The researchers estimated that jellies provide only one to two percent of penguins’ daily energy needs. This begs an interesting question, said Nina Karnovsky, an associate professor of biology at Pomona College who did not participate in the research: Why would penguins expend the energy to catch and digest jellies for such low return? Besides sea turtles and ocean sunfish, there are few animals that bother hunting jellies at all.
It would be an easy story if it seemed that the birds were only resorting to jellies when there was nothing else to eat. But Dr. Thiebot and his colleagues saw in their footage that there were plenty of other available prey. More than once, they even observed penguins bypassing a swarm of krill to capture a jelly, suggesting there’s some other, unknown benefit in these gelatinous meals.
One possible clue comes from the fact Dr. Thiebot and his collaborators only saw penguins eating carnivorous jellies, not herbivorous ones, like salps. It’s possible that the penguins are gaining nutrients from the food eaten by carnivorous jellies, which include crustaceans that are too small for the penguins to target themselves, Dr. Thiebot said.
Another possibility is that the jellies contain particular elements, like collagen fibers or amino acids, that penguins need. The birds might also feed selectively on certain parts of jellies, like their gonads, which are rich in fats and proteins. Or jellies may simply make easier targets than fish.
Whatever the answer turns out to be, this study illustrates how animals often have “more complicated foraging behavior than we expect,” Dr. Karnovsky said.

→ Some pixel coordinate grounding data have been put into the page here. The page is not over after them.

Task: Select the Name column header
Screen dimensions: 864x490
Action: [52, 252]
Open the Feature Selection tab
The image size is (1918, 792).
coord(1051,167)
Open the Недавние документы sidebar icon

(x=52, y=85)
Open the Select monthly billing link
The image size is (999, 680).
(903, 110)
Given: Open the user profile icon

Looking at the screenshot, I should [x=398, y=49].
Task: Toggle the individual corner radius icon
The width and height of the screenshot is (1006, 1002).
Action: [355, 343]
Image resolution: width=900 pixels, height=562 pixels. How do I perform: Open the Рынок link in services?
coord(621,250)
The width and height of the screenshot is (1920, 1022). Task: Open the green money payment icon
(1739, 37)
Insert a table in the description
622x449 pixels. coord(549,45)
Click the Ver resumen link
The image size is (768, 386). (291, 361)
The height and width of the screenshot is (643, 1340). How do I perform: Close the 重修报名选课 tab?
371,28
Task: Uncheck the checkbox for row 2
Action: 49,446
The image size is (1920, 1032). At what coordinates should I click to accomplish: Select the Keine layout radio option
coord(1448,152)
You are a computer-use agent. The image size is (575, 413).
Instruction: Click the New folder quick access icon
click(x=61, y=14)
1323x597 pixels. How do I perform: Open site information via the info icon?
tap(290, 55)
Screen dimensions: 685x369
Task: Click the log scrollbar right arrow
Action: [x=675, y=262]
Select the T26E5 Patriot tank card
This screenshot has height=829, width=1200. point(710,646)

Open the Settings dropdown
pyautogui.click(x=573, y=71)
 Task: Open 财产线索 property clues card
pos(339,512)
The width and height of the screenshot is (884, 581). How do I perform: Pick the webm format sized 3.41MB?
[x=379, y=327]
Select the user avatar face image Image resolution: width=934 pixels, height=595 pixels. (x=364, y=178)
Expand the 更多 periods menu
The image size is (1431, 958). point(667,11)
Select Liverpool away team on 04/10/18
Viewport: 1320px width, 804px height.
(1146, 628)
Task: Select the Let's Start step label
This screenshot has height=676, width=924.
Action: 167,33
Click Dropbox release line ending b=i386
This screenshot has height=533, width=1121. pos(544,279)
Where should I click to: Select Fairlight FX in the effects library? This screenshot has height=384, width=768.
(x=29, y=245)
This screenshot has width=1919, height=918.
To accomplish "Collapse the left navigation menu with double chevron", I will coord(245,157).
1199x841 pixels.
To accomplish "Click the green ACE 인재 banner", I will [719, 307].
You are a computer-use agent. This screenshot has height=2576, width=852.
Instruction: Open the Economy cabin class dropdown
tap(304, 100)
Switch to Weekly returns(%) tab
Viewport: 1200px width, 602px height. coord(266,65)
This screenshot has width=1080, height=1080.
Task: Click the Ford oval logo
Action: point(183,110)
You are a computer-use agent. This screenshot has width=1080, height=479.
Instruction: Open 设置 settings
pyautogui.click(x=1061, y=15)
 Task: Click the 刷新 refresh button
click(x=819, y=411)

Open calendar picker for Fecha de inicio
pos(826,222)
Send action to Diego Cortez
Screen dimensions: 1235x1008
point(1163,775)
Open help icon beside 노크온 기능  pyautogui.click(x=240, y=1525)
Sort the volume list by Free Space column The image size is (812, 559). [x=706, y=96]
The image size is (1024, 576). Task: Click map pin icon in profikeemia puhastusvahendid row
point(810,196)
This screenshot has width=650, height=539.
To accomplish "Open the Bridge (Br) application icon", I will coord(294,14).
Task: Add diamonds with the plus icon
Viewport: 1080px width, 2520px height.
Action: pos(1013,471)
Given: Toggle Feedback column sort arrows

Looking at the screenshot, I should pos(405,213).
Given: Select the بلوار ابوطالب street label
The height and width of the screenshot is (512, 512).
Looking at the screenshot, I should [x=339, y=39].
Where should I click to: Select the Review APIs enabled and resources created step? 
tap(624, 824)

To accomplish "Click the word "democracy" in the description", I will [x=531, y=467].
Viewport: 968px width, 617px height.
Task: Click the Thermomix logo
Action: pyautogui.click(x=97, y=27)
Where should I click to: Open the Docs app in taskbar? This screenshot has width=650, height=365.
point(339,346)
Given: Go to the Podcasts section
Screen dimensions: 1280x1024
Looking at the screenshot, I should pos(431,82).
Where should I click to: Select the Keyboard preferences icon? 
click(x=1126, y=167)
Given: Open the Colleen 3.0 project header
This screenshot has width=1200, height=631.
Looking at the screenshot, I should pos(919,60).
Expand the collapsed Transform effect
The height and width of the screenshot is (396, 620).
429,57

The researchers’ findings also have potential implications for the global carbon cycle. Until now, scientists have thought that most jellies live their lives in the water column, then die and sink to the seafloor, transporting carbon from the surface to the depths of the ocean.
But if jellyfish are eaten “more often than expected,” Dr. Thiebot said, it might turn out that “estimates of carbon fluxes need to be reassessed.”